Effects of probiotics and postbiotics on the treatment of AD

Probiotics target bacterial dysbiosis and the associated immune response to reduce flares of AD as well as systemic inflammation via the NICE network and the gut-skin axis.24 Postbiotics, nonviable cell metabolites, offer similar immunomodulatory effects with fewer risks of side effects compared to live bacteria.25–27

Heat-treated Lactobacillus strains significantly reduced the severity of AD in children aged 4-30 months.26 Progressive improvements in AD symptoms in adults treated with other strains of heat-killed Lactobacillus indicate their utility across various age groups.28,29

Interestingly, the efficacy of postbiotics in treating AD is influenced by both the bacterial strain and the preparation method. Tyndallization involves repeated cycles of heating and cooling, to prepare L. rhamnosus.30 Heat-killed Lactobacilli also offer protection from pathogens through bacteriocins that exhibit both antimicrobial and immunomodulatory effects.26,31 In individuals with AD, who are particularly susceptible to pathogenic bacteria, this defense mechanism is crucial for preventing overgrowth of microbes, like Staphylococcus aureus.24 However, it is important to recognize the limited number of studies on postbiotics. Emerging research demonstrates that heat-killed Lactobacillus strains modulate immune responses, regulating immune T cells and reducing IgE production in mice with AD.32

In addition to producing various neurotransmitters, such as GABA, serotonin, and dopamine, Lactobacilli secrete specific proteins, including protein p40, p75, and aggregation-promoting factor, aiding in the intestinal epithelial barrier integrity and promoting pathogen exclusion.25 This highlights the influence on the NICE system by targeting stress and the HPA axis. Since individuals with AD exhibit a dysfunctional HPA axis and altered NICE involvement, postbiotics show potential to alleviate AD symptoms. Bifidobacterium strains exhibit promising postbiotic potential in similar ways as Lactobacillus, by generating SCFAs, exerting antimicrobial effects, and regulating immune responses.2 (See Table 1)

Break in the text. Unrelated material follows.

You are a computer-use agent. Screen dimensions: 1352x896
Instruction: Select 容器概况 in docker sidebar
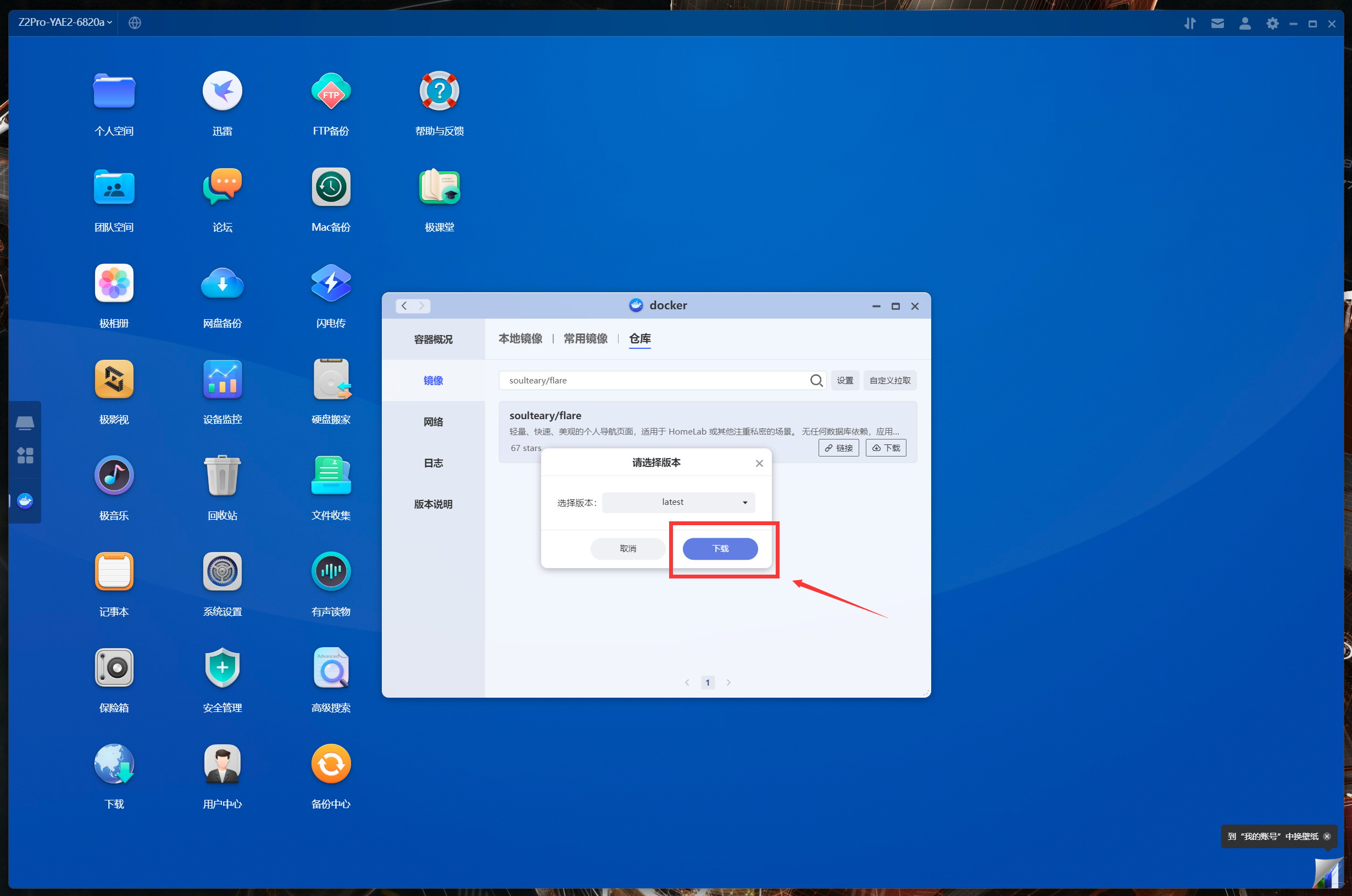(433, 340)
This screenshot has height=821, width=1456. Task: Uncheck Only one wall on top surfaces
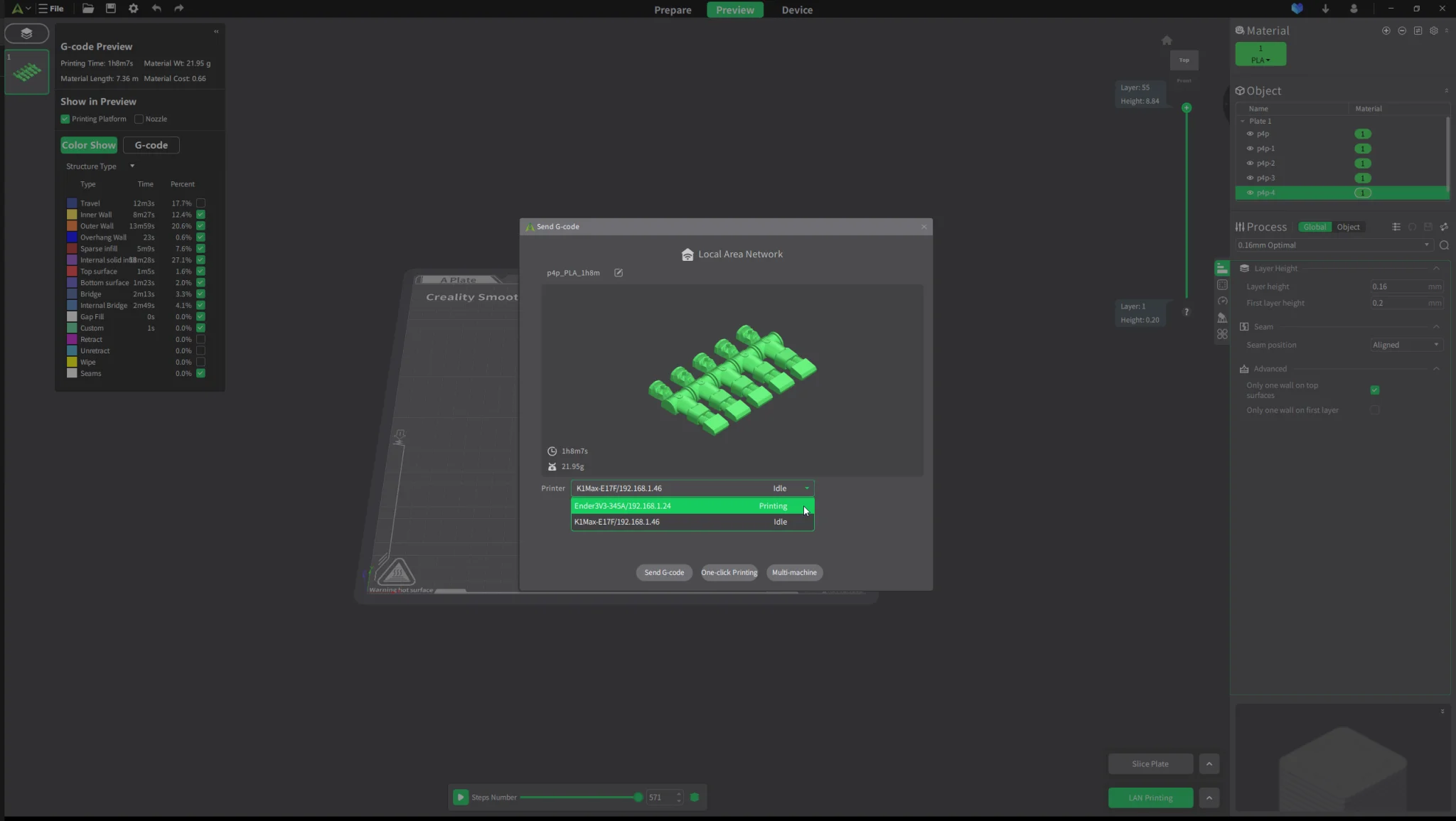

Table 1.Postbiotic metabolites and their potential effects
Postbiotic metabolite Effects
Short-chain fatty acids (SCFAs) Strengthen epithelial barrier, anti-inflammatory, energy source
Lactic acid Immunomodulation, nutrient absorption
Exopolysaccharides Immunomodulation, reinforce gut barrier function, enhance environment for improved efficacy of other probiotic strains
Lipoteichoic acid (LTA) Immunomodulation by stimulating mast cells response and other antimicrobial effects, anti-inflammatory
Bacteriocins Antimicrobial, bactericidal effect
Enzymes (peroxidases, etc) Antioxidant by combating reactive oxygen species, anti-inflammatory
Other proteins (p40, p75, etc) Enhance epithelial barrier, promote pathogen exclusion
GABA Mood regulation, itch restriction
Dopamine Mood regulation, inhibit hair growth
Acetylcholine Reinforce barrier function

By enhancing barrier function, down-regulating inflammatory markers, and protecting against pathogens, postbiotics offer a potential therapeutic approach to AD.

Conclusion

In contrast with live probiotics, postbiotics offer the promise of a safer approach for treating AD. These non-living microorganisms and their metabolites exert therapeutic actions through immunomodulation, strengthening of epithelial barriers, and protecting against pathogens. Specific strains, such as Lactobacillus and Bifidobacterium, and their components showcase the potential to influence the gut-skin axis as well as the NICE network.